Im ersten Moment erschien den auf der Bundesebene aktiven Kulturpolitikern aus dem Parlament und den Verbänden diese Polemik sogar eingängig. Wird einem doch der ewige Streit, ob der Bund Kultur überhaupt fördern dürfe, sofort gegenwärtig. Nach dieser ersten spontanen Zustimmung stellte sich aber Nachdenken ein. Denn die Länder behindern im Kulturbereich sicherlich so manches, die Abstimmungsprozesse sind alles andere als zügig und nachvollziehbar, doch mit der Auswärtigen Kulturpolitik haben die Länder in der Regel nichts, aber auch gar nichts zu tun. Sie hier als Sündenböcke abzustempeln, mag rhetorisch ein kluger Schachzug sein, hat mit der Realität aber wenig zutun.

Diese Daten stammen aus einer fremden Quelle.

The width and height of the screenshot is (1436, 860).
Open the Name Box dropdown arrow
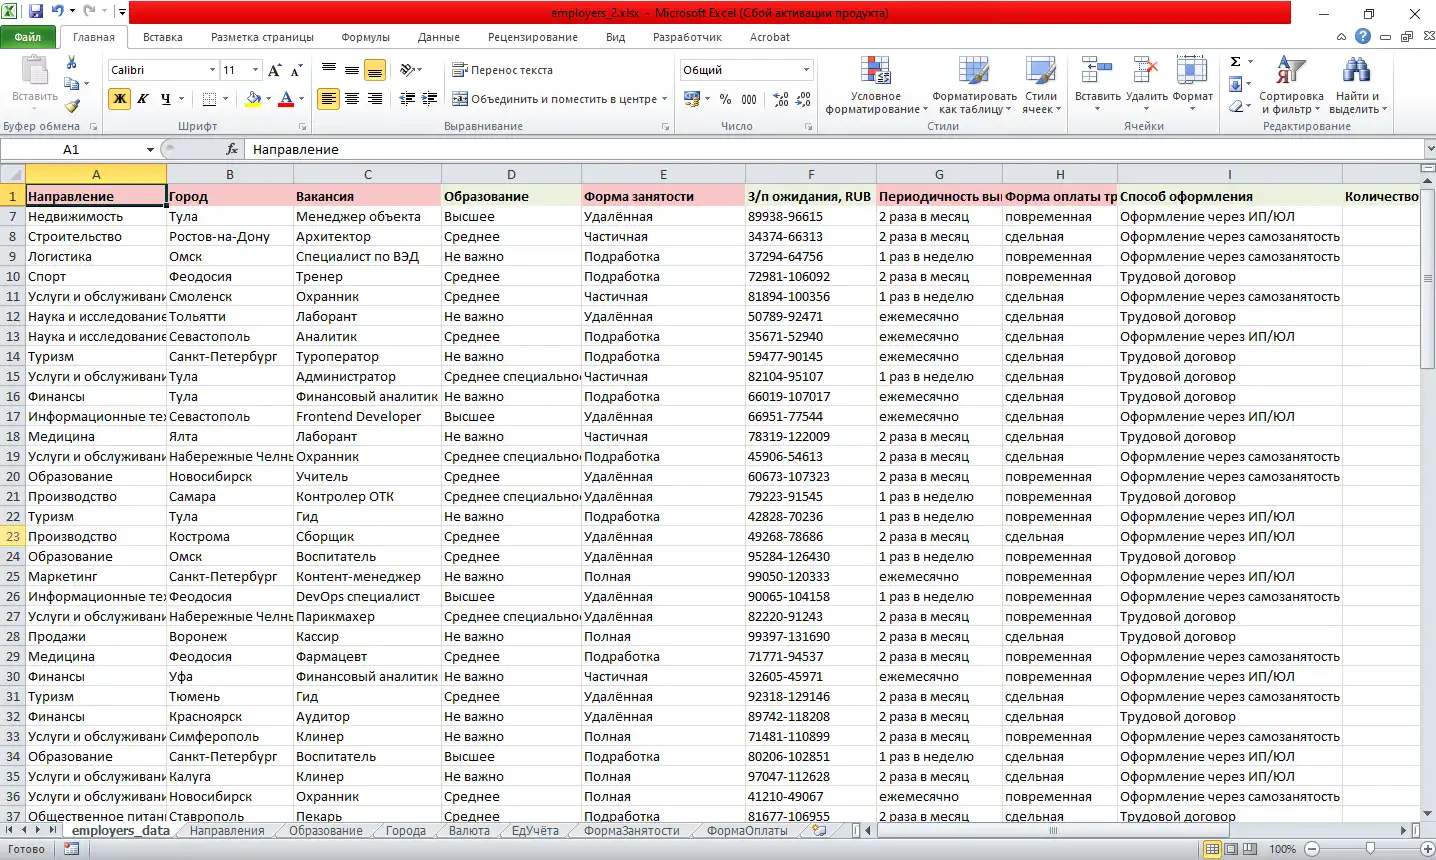[150, 149]
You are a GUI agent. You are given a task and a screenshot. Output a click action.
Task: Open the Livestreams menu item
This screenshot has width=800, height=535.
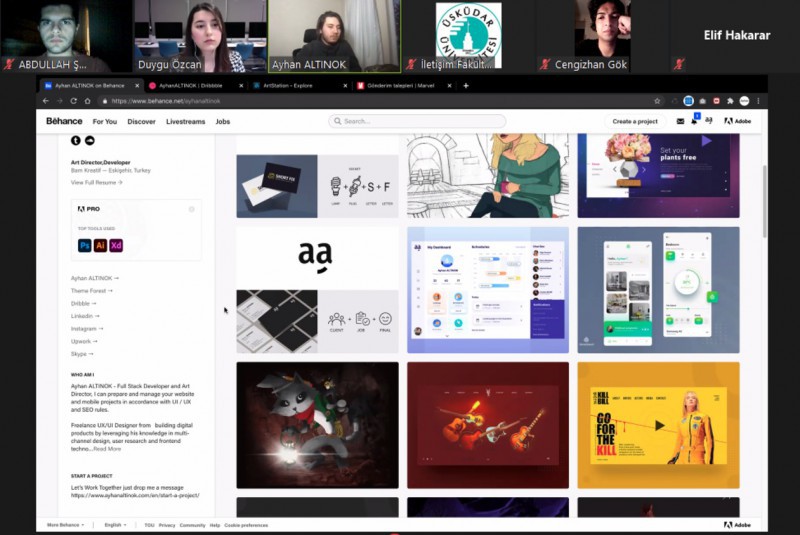[x=185, y=121]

Der Deutsche Kulturrat informierte noch am 3. März die Öffentlichkeit über die Vorhaben des Auswärtigen Amtes. Tatsächlich ist es nämlich so, dass die Auswärtige Kulturpolitik im Etats des Auswärtigen Amtes seit Jahren überproportional zur Kasse gebeten wird. So sank der Anteil am Etats des Auswärtigen Amtes in den vergangenen Jahren von 32,8 auf 25 Prozent ab. Hieran wird deutlich, dass offensichtlich andere Akzente innerhalb des Auswärtigen Amtes gesetzt werden. In krassem Gegensatz zu den sinkenden Etats stehen die wachsenden Aufgaben in der Auswärtigen Kulturpolitik. Längst geht es schon nicht mehr nur darum Kultur aus Deutschland im Ausland zu präsentieren. Auswärtige Kulturpolitik wird vielmehr als Zweibahnstraße verstanden, das heißt Kultur aus dem Ausland soll auch nach Deutschland wirken. Nicht zuletzt seit den Ereignissen des 11. September 2001 soll Auswärtige Kulturpolitik darüber hinaus den Dialog der Kulturen besorgen.

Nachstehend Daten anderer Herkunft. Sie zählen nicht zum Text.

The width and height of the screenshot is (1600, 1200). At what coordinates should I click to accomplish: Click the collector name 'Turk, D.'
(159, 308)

Diese Diskrepanz von Anspruch an die Auswärtige Kulturpolitik und ihrer finanziellen Ausstattung war Gegenstand der Reden der Oppositionspolitiker bei der Debatte zur Auswärtigen Kulturpolitik am 12. März 2004 im Deutschen Bundestag. Beschworen wurde von den Regierungsfraktionen und der Opposition der parteiübergreifende Konsens zur Bedeutung der Auswärtigen Kulturpolitik, Konzepte zur Sicherung der Finanzierung wurden nicht deutlich. Einzig die Staatsministerin im Auswärtigen Amt Kerstin Müller deutete einen Lichtblick an, in dem sie in Aussicht stellte, dass das Koch-Steinbrück-Papier in diesem Jahr in der Auswärtigen Kulturpolitik keine Anwendung finden sollte.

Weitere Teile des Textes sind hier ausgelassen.